He told BBC Radio Five Live: "What's really concerning is the spread of these incidents. They're coming in from right across the country.

"Secondly, some of them are quite aggressive very focused, very aggressive attacks.

"And thirdly, there also seems to be significant online activity... suggesting co-ordination of incidents and attacks against institutions or places where Muslims congregate."

Since the attack, a number of people have been charged by police after allegedly offensive messages were posted on social media websites.
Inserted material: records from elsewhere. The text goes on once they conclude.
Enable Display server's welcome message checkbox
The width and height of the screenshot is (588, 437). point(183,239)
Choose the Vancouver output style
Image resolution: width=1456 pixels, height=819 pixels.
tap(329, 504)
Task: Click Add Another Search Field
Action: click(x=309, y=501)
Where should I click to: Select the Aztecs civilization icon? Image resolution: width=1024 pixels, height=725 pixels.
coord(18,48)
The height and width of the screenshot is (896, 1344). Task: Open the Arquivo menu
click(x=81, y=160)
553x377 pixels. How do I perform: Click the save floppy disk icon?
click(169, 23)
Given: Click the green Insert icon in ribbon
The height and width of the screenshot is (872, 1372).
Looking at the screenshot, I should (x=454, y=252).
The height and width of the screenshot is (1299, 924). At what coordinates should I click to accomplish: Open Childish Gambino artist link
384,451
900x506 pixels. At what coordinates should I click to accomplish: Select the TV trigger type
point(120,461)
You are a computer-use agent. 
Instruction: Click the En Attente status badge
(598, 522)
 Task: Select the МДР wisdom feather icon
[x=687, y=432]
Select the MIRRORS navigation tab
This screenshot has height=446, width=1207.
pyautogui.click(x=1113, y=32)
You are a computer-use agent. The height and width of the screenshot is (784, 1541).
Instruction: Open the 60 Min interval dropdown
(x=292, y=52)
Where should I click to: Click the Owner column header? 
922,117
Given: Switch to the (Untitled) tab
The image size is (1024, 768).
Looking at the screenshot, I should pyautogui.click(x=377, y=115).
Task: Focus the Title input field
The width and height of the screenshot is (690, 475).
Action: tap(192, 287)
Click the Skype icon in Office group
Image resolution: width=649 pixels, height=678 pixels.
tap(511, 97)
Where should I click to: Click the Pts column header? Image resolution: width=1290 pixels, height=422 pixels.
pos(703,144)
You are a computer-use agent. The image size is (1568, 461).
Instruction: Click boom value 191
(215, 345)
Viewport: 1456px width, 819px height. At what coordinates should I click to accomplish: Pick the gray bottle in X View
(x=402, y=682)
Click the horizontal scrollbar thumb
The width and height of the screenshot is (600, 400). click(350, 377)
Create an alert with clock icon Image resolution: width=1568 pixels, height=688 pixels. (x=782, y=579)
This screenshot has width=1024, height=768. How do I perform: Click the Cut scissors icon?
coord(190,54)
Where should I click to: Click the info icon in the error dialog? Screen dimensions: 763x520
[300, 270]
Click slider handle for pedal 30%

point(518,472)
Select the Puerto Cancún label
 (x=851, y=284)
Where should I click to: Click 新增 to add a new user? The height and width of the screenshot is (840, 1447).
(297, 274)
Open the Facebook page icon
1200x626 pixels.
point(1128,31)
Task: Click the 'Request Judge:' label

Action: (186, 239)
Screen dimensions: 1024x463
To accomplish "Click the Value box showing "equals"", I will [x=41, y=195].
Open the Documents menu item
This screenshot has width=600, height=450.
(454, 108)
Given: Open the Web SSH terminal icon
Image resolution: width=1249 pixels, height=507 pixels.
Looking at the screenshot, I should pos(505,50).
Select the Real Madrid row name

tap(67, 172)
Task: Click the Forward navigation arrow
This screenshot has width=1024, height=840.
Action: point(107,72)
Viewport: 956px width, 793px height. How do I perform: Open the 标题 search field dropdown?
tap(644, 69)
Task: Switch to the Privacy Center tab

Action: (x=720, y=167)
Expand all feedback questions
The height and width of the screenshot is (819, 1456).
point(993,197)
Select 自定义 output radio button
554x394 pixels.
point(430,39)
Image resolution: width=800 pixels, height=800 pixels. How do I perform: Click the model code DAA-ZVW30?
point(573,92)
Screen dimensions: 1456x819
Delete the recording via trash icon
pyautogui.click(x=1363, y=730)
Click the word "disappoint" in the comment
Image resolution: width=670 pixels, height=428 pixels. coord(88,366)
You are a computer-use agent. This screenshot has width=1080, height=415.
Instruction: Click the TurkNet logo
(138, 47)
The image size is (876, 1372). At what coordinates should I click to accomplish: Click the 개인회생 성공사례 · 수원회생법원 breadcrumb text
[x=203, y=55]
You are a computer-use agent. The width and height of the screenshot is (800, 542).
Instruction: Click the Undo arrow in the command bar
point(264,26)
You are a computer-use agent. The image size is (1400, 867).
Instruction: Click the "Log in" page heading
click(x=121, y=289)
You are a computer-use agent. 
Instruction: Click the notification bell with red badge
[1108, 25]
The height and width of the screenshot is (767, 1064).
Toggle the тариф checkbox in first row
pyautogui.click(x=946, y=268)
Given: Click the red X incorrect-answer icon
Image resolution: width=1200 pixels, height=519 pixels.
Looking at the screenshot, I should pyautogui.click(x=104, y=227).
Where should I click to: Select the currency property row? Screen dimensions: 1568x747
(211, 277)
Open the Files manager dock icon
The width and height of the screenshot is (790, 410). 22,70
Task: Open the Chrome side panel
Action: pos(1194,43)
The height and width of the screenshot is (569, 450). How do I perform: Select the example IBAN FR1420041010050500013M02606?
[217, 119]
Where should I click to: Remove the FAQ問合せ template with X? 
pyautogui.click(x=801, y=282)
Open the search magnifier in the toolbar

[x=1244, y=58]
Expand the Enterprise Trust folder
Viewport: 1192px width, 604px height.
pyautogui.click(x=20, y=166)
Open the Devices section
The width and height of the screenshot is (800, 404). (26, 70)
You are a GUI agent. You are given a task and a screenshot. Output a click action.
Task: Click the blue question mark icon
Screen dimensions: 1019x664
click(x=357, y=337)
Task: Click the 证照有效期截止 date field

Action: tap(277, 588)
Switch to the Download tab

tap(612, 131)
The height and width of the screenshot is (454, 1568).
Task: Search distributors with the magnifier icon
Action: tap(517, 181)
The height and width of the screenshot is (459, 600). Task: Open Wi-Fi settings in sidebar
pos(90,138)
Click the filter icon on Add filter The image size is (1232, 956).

These include a 22-year-old man from Lincoln, a 28-year-old man from London, a 23-year-old woman from Southsea, and a 19-year-old man from Woking.

MI5 approach
Three men - two from Gateshead and one from Stockton - have been arrested by Northumbria Police on suspicion of posting racist tweets ahead of a protest by the English Defence League in Newcastle.

A friend of Mr Adebolajo, Abu Nusaybah, was arrested on Friday night on BBC premises following an interview with BBC Newsnight.

The arrest was not directly related to the murder of Drummer Rigby, the Met Police said.

Mr Nusayabah told the programme that Mr Adebolajo had rejected an approach by MI5 to work for them around six months ago.

Abu Nusaybah: "They (MI5) asked him if he'd be interested in working for them"

It followed a trip to Kenya where Mr Nusaybah said Mr Adebolajo had been detained by security forces.

He said he noticed "a change" in Mr Adebolajo when he returned from Africa last year.

Abu Nusaybah said Mr Adebolajo suggested he had been physically and sexually abused during an interrogation in a prison cell in the African country.

After this, he became withdrawn "and less talkative - he wasn't his bubbly self", Abu Nusaybah added.

Next week the director general of MI5 Andrew Parker is expected to present an initial report on the role of the security services to a Parliamentary committee, which is carrying out an investigation.

Both Mr Adebolajo and Mr Adebowale are understood to be converts to Islam, with Mr Adebolajo originally coming from a Christian family.

Maajid Nawaz, co-founder of the anti-extremism think tank the Quilliam Foundation, told BBC Radio 4's Today programme that there is a "disproportionate number of convicted terrorists who've come from a conversion background".

Batool Al-Toma, an Irish-born woman who converted to Islam 25 years ago, said those who do convert may feel a "sense of isolation and alienation from family and friends".

"This may be a vulnerability that could be cashed in on by people in the Muslim community with a more radical expression of Islam," she said.

Speaking about the fight against the rise of the extremist ideology, Chief Constable of Greater Manchester Police Sir Peter Fahy told the BBC there had been a "steady stream of plots", which had on the whole been foiled by police.

Drummer Lee Rigby's family paid tribute to him in an emotional news conference

But he said the police and the security services were "particularly concerned" about people travelling from Britain to conflict areas such as Mali, Syria and Iraq and the increase in extremist websites.

On Friday, Drummer Rigby's wife Rebecca, the mother of his two-year-old son, said she had been aware of the dangers of her husband serving in countries where there was armed conflict, including Afghanistan, but added: "You don't expect it to happen when he's in the UK. You think they're safe."

She said: "I love Lee and always will. I am proud to be his wife. He was a devoted father to our son Jack and we will both miss him terribly."

Drummer Rigby's stepfather, Ian Rigby, said: "We would like to say 'Goodnight Lee, rest in peace our fallen soldier. We love you loads and words cannot describe how loved and sadly missed you will be'."

Mr Rigby added that his stepson "adored and cared a lot for his family, he was very much a family man, looking out for his wife, young son Jack, younger sisters, whom in turn they looked up to him".